Friday, August 31, 2007

The Case for Impeachment
Original draft posted in response to discussion forum on Facebook

It's not uncommon for people with just about the lowest possible opinion of the Bush administration to support the idea of impeaching Bush, but advise against it for practical or tactical reasons. While I understand such concerns, I feel they are ultimately misguided. I'll address two brief statements that are representative of the supposedly pragmatic rationale for not attempting to impeach Bush that I saw used in a recent discussion.

First statement: "It would be an utter waste of time."

Even if Bush were not impeached, or even if he were impeached on his last day in office, it would not be a waste of time.

Exposing the depth of this administration's corruption, bringing it into the light, making it a 24/7 coverage news item, letting it highlight the systemic flaws in our government, and getting it out there just how fucked up things can get in the White House, would be one of the most important national services that anyone could perform for us.

Yes, people know things are bad ... but they still don't see the depth of the problem. They don't see the dirty details in a way that has real impact. The discontent is a low level discontent. It's a snarky remark about Bush over dinner, or a general complaint about the untrustworthiness of all politicians. It's an apathetic discontent. A useless discontent.

We need people to get fucking OUTRAGED.

Second statement: "Let's worry about who gets elected next."

I am worried about who gets elected next.

I'm worried that whoever ends up in office in 2008 will look at the Bush presidency and take it as an example of how much you can abuse your authority, shit on the Constitution, lie to the people, waste taxpayer money, order innocent people killed, enrich your friends/allies, and so on, knowing that so long as you've got a little partisan support and the rest other side is too cowed and timid to even vigorously investigate your abuses and demonstrate, through action, just what kind of heinous criminal they think you are ... the worst you have to worry about is a verbal beating from your opposition.

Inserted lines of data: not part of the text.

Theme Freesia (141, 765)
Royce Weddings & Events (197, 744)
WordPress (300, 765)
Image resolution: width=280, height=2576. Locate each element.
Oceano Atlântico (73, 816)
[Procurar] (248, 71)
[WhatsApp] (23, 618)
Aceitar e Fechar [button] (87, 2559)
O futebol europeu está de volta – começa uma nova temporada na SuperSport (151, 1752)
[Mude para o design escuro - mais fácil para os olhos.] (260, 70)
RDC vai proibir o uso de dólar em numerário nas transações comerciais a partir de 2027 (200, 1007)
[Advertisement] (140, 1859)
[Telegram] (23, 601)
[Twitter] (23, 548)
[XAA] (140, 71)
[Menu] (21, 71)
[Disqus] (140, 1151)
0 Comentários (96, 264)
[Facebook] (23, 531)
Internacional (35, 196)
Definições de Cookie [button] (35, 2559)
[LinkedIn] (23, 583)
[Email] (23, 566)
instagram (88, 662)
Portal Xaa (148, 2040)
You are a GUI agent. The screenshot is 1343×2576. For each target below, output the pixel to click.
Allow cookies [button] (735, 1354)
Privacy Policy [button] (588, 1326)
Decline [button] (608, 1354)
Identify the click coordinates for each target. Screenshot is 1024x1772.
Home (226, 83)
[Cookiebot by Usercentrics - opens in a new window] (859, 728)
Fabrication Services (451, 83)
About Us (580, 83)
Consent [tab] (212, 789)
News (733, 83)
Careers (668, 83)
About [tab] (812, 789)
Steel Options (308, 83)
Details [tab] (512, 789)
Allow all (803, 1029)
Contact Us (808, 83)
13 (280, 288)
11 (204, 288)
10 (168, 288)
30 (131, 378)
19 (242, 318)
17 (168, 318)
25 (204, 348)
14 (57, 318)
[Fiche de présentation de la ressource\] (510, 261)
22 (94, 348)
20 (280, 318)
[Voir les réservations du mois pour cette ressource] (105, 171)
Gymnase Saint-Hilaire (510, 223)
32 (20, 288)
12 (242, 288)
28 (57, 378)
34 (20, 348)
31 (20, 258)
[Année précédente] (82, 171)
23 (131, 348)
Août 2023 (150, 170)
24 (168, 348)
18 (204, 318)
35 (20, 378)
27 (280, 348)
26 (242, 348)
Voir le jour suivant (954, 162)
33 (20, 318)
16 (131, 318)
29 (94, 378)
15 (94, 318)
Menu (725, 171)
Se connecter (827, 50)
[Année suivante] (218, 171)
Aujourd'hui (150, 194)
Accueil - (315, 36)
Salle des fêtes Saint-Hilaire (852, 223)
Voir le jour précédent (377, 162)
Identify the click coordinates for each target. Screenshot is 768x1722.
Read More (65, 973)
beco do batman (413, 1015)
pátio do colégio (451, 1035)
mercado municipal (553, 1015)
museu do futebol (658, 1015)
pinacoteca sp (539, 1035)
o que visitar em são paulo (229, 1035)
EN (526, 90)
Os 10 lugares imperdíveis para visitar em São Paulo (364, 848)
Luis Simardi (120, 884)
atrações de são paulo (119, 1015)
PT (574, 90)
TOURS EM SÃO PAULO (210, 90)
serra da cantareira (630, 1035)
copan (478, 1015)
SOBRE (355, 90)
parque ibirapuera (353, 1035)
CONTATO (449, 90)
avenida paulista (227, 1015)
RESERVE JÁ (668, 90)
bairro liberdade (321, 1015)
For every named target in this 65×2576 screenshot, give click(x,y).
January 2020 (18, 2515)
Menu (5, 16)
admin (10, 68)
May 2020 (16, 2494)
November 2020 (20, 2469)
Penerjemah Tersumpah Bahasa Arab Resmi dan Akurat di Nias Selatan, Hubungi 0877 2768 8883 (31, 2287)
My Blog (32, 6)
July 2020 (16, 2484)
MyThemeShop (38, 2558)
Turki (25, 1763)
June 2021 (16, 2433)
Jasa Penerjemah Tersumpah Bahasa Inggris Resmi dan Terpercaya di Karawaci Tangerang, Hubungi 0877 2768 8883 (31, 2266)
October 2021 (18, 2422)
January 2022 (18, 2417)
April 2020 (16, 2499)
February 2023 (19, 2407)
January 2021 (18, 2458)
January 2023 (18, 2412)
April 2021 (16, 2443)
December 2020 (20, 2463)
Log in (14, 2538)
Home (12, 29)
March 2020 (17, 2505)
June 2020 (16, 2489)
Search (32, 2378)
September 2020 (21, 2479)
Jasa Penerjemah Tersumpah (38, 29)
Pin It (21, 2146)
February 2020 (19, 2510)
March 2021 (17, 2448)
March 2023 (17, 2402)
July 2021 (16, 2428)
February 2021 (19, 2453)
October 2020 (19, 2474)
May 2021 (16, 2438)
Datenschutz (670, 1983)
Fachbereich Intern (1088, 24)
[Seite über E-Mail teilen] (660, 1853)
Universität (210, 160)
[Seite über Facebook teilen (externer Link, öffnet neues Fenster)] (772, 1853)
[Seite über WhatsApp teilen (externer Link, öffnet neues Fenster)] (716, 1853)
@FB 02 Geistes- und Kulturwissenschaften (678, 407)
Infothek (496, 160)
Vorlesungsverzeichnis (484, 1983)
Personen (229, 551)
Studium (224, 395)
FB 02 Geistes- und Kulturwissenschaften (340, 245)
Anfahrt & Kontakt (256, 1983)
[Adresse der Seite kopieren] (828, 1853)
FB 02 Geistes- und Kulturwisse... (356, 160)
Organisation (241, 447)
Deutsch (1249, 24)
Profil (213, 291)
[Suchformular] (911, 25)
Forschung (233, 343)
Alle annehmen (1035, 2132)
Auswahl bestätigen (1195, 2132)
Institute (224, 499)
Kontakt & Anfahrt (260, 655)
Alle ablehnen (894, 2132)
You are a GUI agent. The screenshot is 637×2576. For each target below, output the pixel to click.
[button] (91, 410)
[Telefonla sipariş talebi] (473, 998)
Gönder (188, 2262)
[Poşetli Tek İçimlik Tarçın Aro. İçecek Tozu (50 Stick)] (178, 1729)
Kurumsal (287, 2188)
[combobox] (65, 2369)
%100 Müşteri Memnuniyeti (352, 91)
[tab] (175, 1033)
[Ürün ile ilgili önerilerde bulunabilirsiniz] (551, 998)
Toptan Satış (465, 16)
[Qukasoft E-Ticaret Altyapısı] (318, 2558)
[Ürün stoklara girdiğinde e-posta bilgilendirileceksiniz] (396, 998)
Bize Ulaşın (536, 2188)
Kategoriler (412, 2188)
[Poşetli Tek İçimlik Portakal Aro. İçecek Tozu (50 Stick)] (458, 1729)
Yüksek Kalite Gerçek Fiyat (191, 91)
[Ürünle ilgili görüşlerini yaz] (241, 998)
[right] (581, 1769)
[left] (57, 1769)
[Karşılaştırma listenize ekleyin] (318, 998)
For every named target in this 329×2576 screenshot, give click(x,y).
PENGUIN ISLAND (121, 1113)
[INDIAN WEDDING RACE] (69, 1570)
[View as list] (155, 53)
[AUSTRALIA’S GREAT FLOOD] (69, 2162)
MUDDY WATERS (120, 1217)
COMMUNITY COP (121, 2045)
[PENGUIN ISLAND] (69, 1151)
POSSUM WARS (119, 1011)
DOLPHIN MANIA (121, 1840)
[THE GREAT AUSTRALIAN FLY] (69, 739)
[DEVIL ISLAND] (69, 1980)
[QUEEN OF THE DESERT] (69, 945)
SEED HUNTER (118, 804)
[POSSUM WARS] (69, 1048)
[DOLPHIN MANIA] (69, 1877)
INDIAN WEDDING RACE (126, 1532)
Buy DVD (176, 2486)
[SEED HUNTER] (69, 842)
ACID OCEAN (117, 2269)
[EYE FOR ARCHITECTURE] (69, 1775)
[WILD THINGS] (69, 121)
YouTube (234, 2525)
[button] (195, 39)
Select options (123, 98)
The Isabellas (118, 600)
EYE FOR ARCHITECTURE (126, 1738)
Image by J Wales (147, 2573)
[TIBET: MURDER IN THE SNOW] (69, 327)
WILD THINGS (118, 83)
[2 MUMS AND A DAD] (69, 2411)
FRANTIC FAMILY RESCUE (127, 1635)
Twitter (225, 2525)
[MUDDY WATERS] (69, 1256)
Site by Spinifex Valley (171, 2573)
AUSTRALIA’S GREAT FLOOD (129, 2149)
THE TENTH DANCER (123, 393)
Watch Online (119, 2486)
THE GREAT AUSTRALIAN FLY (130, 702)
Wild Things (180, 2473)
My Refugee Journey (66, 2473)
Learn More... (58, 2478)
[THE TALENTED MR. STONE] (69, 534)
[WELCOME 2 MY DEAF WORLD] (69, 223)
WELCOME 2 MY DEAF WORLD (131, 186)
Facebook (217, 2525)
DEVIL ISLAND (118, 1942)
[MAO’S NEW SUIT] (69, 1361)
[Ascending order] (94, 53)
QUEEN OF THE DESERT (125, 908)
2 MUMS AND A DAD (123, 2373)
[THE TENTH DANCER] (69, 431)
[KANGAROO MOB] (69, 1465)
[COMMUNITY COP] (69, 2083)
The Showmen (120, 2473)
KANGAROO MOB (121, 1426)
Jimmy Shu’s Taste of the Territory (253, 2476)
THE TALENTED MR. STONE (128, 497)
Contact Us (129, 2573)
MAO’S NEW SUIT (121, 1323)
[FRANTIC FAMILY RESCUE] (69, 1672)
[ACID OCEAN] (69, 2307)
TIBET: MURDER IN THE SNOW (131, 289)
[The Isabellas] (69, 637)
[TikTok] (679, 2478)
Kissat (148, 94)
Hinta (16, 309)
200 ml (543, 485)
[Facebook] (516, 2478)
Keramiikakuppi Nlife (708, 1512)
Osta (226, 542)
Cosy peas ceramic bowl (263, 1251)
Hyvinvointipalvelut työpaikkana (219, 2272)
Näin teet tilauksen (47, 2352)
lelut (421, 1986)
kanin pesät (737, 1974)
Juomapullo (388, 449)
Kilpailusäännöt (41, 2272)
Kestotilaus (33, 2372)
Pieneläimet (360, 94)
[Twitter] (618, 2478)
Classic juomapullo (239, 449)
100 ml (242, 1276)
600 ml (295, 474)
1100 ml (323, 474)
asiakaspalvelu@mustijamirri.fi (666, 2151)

Considering the utter contempt Bush has shown for the idea of checks and balances; the flagrant and almost casual manner in which he's suspended basic civil liberties; his amoral, unilateral war of aggression against a sovereign state; his transparent imperialist agenda to privatize the resources of said state; his facilitation of the most extravagant, abominable forms of war profiteering; and the way he (and his allies) have used base, jingoistic nationalism, overblown assertions of presidential authority and fear-mongering as as a bulwark against criticism (and the way it's been largely effective) ... I'd say the United States already bears some of the hallmarks of a fascist/totalitarian state.

Future presidents need to know that there's a line that must not be crossed, and a good many people think it was crossed a long time ago. If future presidents don't get that message, we're just going to slide further into the abyss, even if we are fortunate enough to go a four or eight year stretch with someone with a little more restraint and a little more respect for the Constitution, and the people.

The fact that the front-running Democratic candidates for president see impeachment as an unacceptable proposition does not fill me with hope for the future. It fills me with foreboding. It tells me we have a ways to go before turning the corner.

Personally, I've run out of patience for this bullshit and I'm tired of the tergiversation of the corporate liberals in the Democratic party. It's time for them to put up, or shut up.